I was being shown the history and inner workings of these reptilian beings and the long-standing war that raged between our species. Most of them were a sort of lizard-man combination. They stood as a person would stand, on legs, so that they were as tall as me or even taller. Their skin was bumpy and scaled, greenish, pinkish, bluish. They had long dark-pinkish tongues and seemed to communicate telepathically through deep intense glances of their eyes.
I was shown that the reptilian people were aware that humans commonly lost their focus and were asleep to the influences that surrounded them. This lack of centering cause a sort of hole in the human through which the reptilian people’s influence could find its way in. Then the human being would consciously or unconsciously begin to act with the coldness of the reptilian attitude. It was a very tough situation.

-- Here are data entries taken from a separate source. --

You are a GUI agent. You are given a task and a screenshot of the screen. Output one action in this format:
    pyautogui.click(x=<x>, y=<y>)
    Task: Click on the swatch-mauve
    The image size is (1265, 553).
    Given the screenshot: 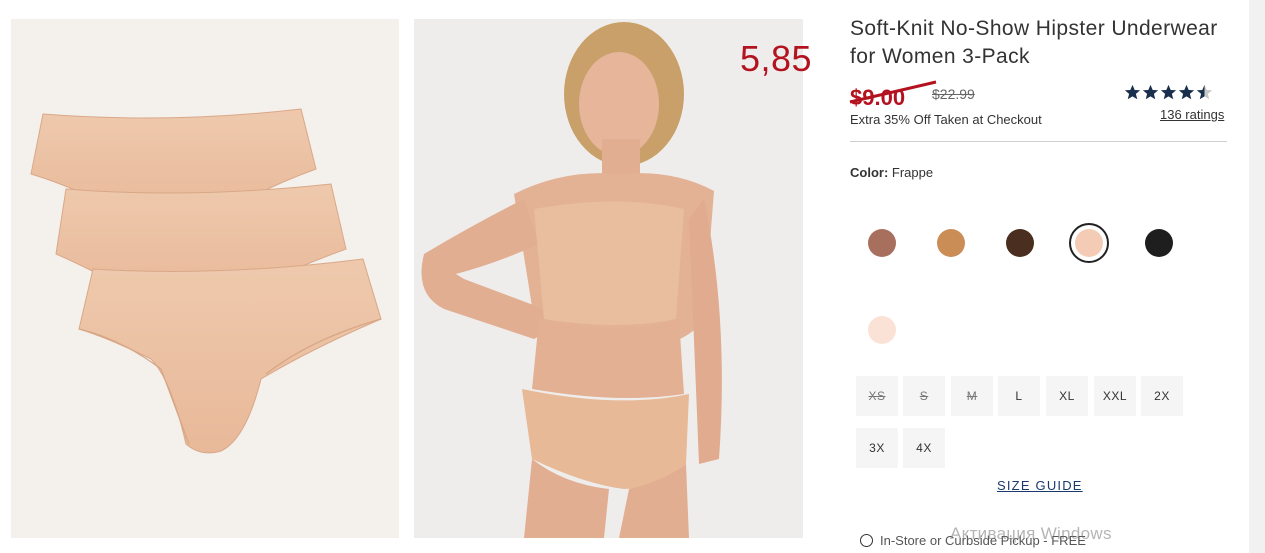 What is the action you would take?
    pyautogui.click(x=882, y=243)
    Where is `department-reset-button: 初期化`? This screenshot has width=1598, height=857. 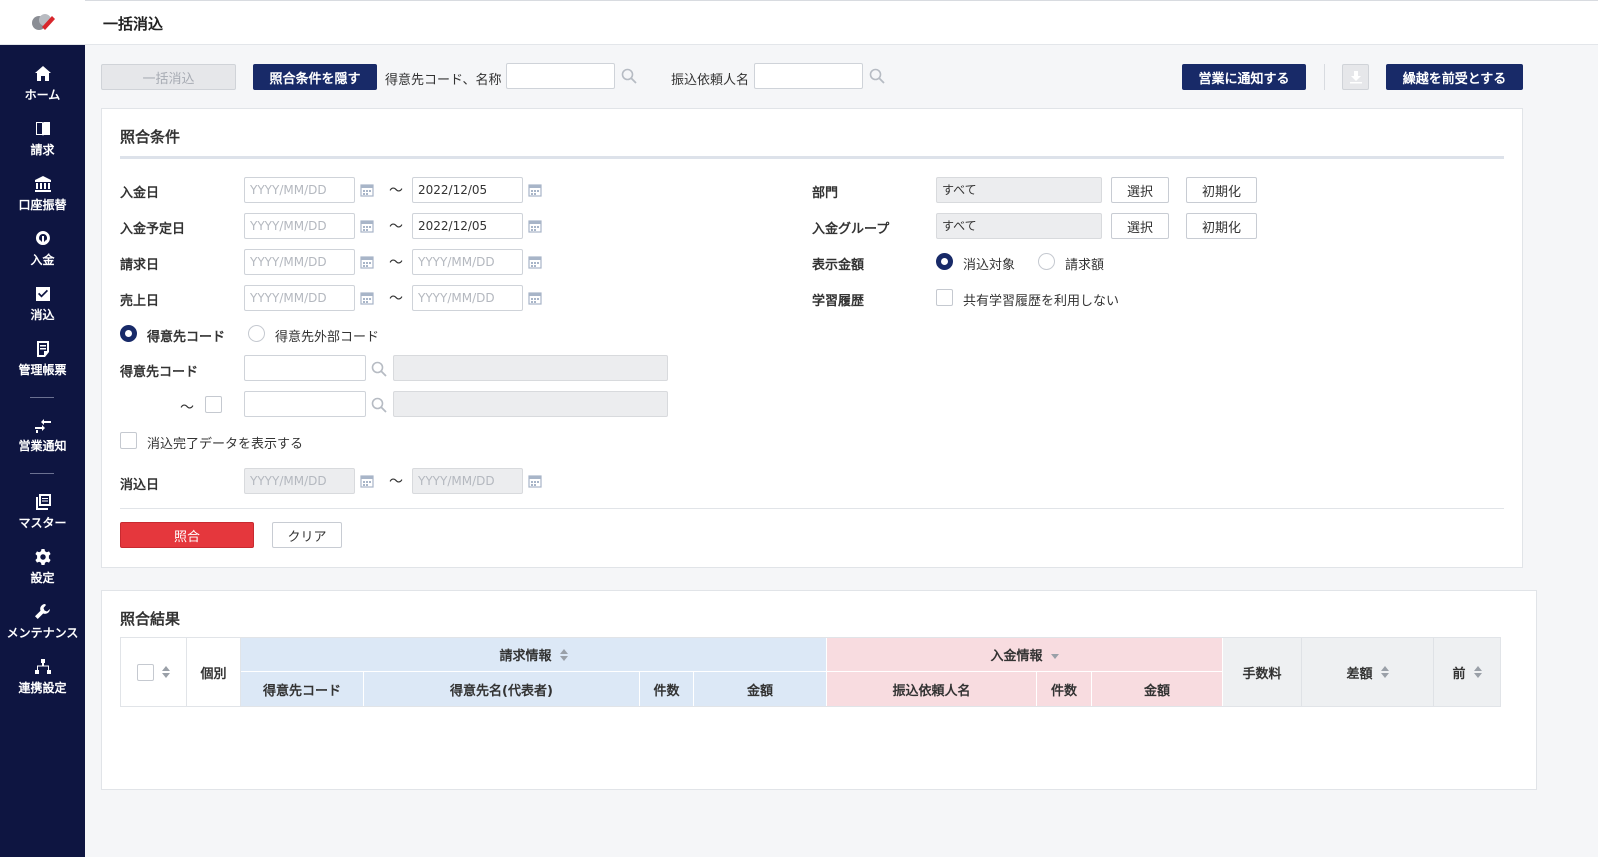
department-reset-button: 初期化 is located at coordinates (1222, 190).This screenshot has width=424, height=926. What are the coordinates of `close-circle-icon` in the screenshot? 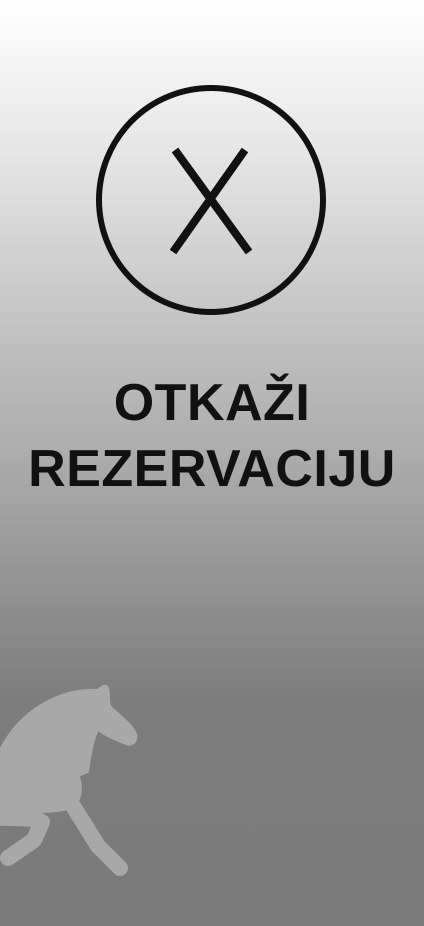 It's located at (211, 200).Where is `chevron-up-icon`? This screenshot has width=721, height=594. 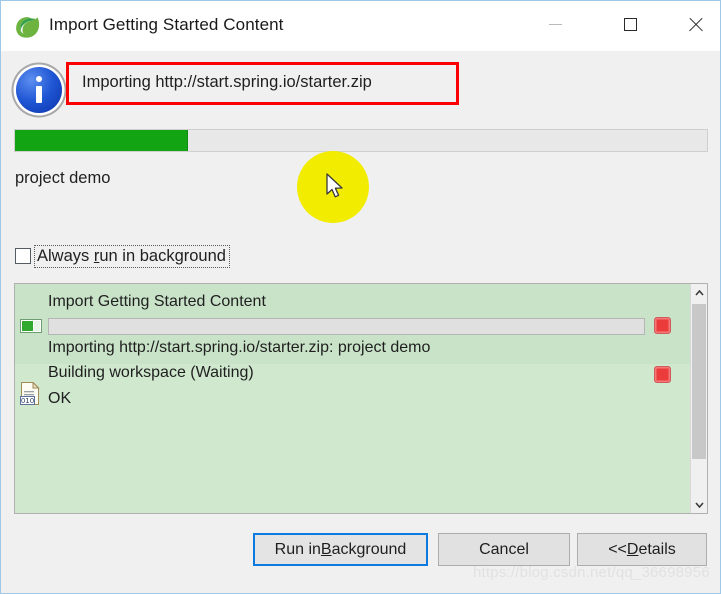
chevron-up-icon is located at coordinates (699, 292).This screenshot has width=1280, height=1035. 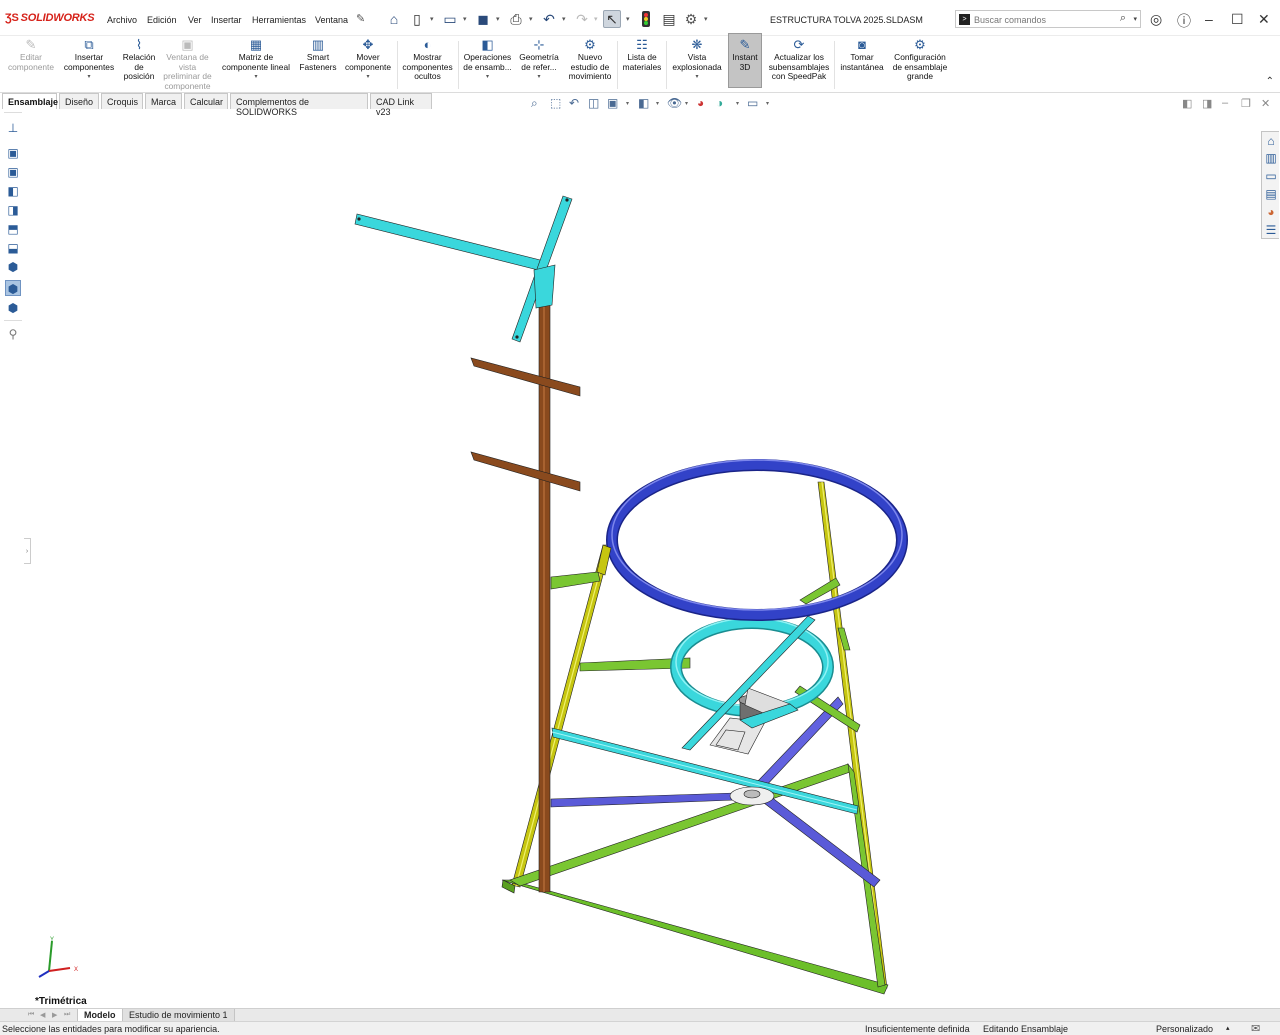 I want to click on yellow-leg-left, so click(x=562, y=716).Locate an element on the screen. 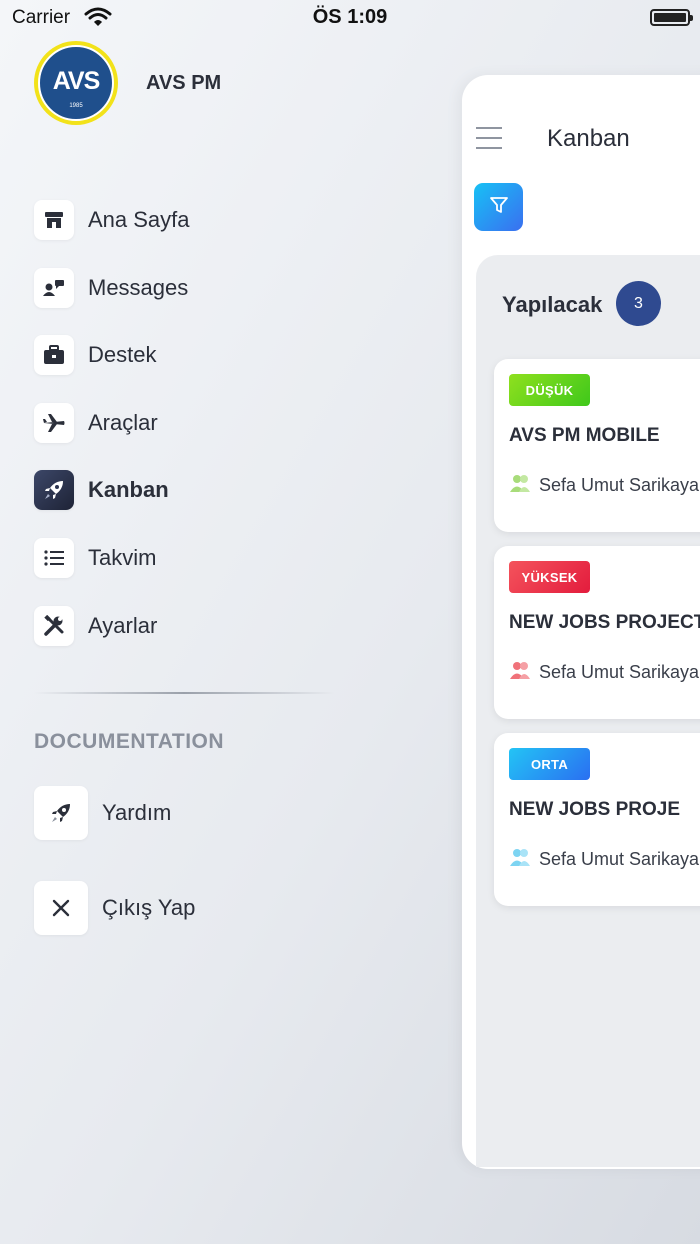  menu-label: Ayarlar is located at coordinates (123, 626).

The reptilian people seemed evil, in that their emotions were heartless, with no sense of compassion. All that moved them was their need to attain their goal and an insatiable appetite for power. As the experience unfolded, I was aware that they had been at this project of trying to control human people for many thousands of years. They understood all of our modern technology and communication methods. They understood our psychology. They had found a way to disguise themselves as humans and bind humans to them through false friendships and relationships, even to win humans over to actually becoming lizard people.
As I lay on my mat, I wondered if any of the people in the room had been taken over by the lizard people. I realized how fearful I was feeling and I did not want to get into projecting my fear onto the others. I was very aware that I was under the influence of a mind-altering substance and I reminded myself that the experience was bound to last only a few more hours.